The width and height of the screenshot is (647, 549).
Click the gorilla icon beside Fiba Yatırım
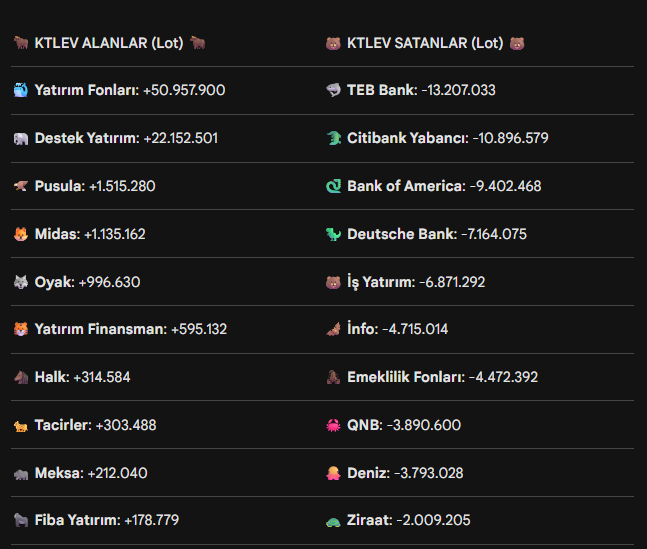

---

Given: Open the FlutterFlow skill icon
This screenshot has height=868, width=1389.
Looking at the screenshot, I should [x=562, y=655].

YOUR GOAL - Above are the records; from them, give again exactly the lines from the one containing "The width and" to the one containing "Click the gorilla icon beside Fiba Yatırım", both lines included, and nothing more.

EXERCISE RESULT -
The width and height of the screenshot is (647, 549).
Click the gorilla icon beside Fiba Yatırım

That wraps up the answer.